While noting that Ron is in fact a complex linkage, Blench (2003) rejects two of the connections proposed in Seibert (1998) [Sha with Mundat–Karfa and Mangar with Kulere/Richa]:
- Northern: Fyer, Tambas
- Central: Bokkos, Daffo-Mbar-Butura, Monguna
- Western: Sha, Mundat, Karfa
- Southern: Richa, Mangar

==Names and locations==
Below is a comprehensive list of Ron language names, populations, and locations from Blench (2019).
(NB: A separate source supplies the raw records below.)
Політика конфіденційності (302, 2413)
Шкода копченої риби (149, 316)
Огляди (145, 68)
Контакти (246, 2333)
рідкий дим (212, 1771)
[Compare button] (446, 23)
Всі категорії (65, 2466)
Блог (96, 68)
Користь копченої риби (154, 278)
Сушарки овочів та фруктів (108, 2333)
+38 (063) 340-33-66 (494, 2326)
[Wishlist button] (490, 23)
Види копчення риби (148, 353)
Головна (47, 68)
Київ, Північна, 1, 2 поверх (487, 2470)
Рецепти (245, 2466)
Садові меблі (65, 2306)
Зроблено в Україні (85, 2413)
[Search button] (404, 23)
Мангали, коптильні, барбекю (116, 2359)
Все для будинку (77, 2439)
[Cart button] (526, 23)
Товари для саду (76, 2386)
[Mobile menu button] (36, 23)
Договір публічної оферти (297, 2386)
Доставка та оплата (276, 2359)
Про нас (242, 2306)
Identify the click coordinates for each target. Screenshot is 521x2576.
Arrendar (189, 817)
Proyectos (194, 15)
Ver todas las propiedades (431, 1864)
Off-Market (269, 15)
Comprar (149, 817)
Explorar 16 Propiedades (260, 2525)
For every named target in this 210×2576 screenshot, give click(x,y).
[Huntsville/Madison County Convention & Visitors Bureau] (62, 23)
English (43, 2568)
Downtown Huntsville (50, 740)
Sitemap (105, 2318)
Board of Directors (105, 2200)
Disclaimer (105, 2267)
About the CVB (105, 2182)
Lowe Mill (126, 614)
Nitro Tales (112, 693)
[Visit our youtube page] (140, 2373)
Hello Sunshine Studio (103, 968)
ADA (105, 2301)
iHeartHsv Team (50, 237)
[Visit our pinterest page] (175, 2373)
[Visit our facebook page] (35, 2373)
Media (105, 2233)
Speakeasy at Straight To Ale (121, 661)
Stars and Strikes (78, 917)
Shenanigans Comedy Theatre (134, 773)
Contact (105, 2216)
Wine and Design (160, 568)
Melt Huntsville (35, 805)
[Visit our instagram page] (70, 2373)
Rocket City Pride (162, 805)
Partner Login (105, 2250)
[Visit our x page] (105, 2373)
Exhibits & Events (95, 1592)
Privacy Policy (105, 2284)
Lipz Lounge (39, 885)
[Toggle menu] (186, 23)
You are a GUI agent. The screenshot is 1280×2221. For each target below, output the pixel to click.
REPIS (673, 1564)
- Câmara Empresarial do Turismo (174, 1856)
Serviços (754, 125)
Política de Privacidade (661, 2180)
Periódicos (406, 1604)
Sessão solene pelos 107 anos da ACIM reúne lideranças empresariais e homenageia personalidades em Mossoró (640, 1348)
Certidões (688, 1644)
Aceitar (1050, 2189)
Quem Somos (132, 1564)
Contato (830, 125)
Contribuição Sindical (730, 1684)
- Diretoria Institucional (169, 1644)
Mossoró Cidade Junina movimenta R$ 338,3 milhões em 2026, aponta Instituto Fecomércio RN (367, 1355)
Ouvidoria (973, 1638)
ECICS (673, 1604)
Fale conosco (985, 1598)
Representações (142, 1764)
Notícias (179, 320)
| Language | Cluster | Dialects | Alternate spellings | Own name for language | Other names (based on location) | Other names for language | Exonym(s) | Speakers | Location(s) |
|---|---|---|---|---|---|---|---|---|---|
| Fyer |  |  | Fier |  |  |  |  | 1,500 (1970); 10,000 (Blench 1999) | Plateau State, Mangu LGA |
| Karfa |  | Shagau | Kerifa | Duhwa | Karfa | Duhwa | Challa | 800 (SIL 1973) | Plateau State, Bokkos LGA |
| Kulere |  | Tof, Richa, Kamwai: the latter includes Marahai (Marhai) |  | Akande (Kamwaĩ, Àkàndí (Tof), Kande (Richa) | Tof, Richa, Kamwai | Korom Ɓoye |  | 6,500 (1925 Meek); 4,933 (1943 Ames); 8,000 (1973 SIL) | Plateau State, Bokkos LGA |
| Mundat |  | Mundat | Ron | Mundat | Mundat | Mundat |  |  | Plateau State, Bokkos LGA |
| Shagawu |  |  | Shagau |  | Anguna, Hurti, Ahurum, Ambwash, Gbwendeng, Nzuhwe (Duhwa) | Anguna Shagau |  | 20,000 (SIL) | Plateau State, Bokkos LGA |
| Tambas |  |  | Tembis |  |  |  |  | 3,000 (SIL) | Plateau State, Pankshin LGA |
| Run cluster | Run | Bokkos and Daffo–Mbar-Butura are more closely related than Sha | Ron | Run |  |  | Challa, Cala, Chala, Challawa | 13,120 (1934 Ames); 60,000 (1985 UBS) | Plateau State, Bokkos LGA |
| Run Bokkos | Run | Bokkos, Baron |  | Lis ma Run | Bokos |  | Challa, Cala |  |  |
| Run Daffo–Mbar-Butura | Run | Daffa, Mbar, Butura | Ron | Alis I Run | Batura | Mbar-wuh | Challa |  |  |
| Manguna | Run | Manguna, Hurti, Dambwash, Mahurum, Gwande, Karfa(Duhwa) | Ron | Shagau | Anguna, Hurti, Duhwa, Agbwendeng, Ambwash, Ahurum | Anguna Shagau | Challa | 20,000 (SIL) | Plateau State, Bokkos LGA |
| Mangar | Run |  |  |  |  |  |  |  | Plateau State, Bokkos LGA |
| Sha | Run |  |  |  |  |  |  | 500 (SIL); about 1,000 (1970 Jungraithmayr) | Plateau State, Bokkos LGA |

==Reconstruction==

Since the Ron languages form a diverse linkage, Ron reconstruction is not straightforward due to the lack of neat sound correspondences. There are many borrowings from neighbouring Niger-Congo Plateau languages that Ron had assimilated or been in contact with.

Proto-Ron reconstructions by Roger Blench are as follows.

| No. | English | Proto-Ron |
|---|---|---|
| 1. | person | *naaf |
| 7. | friend | **mwin |
| 19. | name | *sum |
| 45. | flesh | *lo |
| 46. | head | *hay |
| 49. | bone | *kaʃ |
| 53. | ear | *kumu |
| 54. | nose | **atin |
| 57. | mouth | *fo |
| 59. | tongue | *liʃ |
| 61. | tooth | *haŋgor |
| 62. | molar | *ɓukum |
| 64. | chin | *njumut |
| 69. | throat | *goroŋ |
| 72. | breast (female) | *fofo |
| 73. | chest | *cin |
| 79. | navel | **mutuk |
| 83. | elbow | *kukwat |
| 91. | thigh | *for |
| 107. | saliva, spittle | *lyal |
| 110. | urine | *sar |
| 190. | I | *yin |
| 238. | crocodile | **haram |
| 1072. | blow (mouth) | *fuɗ |
| 1089. | call (summon) | *lahyal |
| 1157. | fall | *fur |
| 1218. | land | **nɗoro |
| 1241. | meet | *tof |
| 1249. | open (door) | *ɓwali |
| 1276. | put | *kin |

==Morphology==
Plurals of nouns in Ron languages are typically formed with -a- infixes.